● Aim of the exercise:
Pull out every line in the records below that contains the word "each", and copy those lines in full.

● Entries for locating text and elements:

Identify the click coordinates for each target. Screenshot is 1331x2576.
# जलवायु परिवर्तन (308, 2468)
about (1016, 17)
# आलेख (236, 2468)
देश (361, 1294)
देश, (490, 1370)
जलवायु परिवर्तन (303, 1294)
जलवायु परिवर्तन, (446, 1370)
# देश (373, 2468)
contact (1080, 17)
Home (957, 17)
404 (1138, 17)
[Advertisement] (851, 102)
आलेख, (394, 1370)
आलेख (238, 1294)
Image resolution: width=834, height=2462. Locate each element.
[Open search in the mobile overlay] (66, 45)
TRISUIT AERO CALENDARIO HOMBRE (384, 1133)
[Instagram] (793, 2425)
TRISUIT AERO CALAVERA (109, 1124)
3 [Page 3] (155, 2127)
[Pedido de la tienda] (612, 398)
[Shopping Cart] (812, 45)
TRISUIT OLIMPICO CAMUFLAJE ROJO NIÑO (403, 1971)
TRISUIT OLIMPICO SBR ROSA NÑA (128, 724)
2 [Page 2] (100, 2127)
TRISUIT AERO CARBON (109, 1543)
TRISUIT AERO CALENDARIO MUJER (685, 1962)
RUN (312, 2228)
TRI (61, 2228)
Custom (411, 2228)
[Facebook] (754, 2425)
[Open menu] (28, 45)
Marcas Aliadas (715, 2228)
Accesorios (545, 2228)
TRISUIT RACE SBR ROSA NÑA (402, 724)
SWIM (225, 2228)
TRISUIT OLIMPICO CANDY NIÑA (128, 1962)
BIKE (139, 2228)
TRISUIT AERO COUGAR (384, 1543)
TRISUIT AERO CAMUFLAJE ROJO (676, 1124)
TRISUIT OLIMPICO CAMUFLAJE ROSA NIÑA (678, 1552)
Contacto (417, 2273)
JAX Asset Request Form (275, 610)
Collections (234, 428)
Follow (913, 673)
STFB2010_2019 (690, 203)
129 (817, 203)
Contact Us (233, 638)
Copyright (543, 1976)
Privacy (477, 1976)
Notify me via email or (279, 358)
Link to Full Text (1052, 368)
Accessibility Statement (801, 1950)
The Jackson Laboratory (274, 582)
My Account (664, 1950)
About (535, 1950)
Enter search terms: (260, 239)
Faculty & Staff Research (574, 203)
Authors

● Task result:
Identify the click coordinates for each target. Screenshot is 1331x2576.
Image resolution: width=834, height=2462. Locate each element.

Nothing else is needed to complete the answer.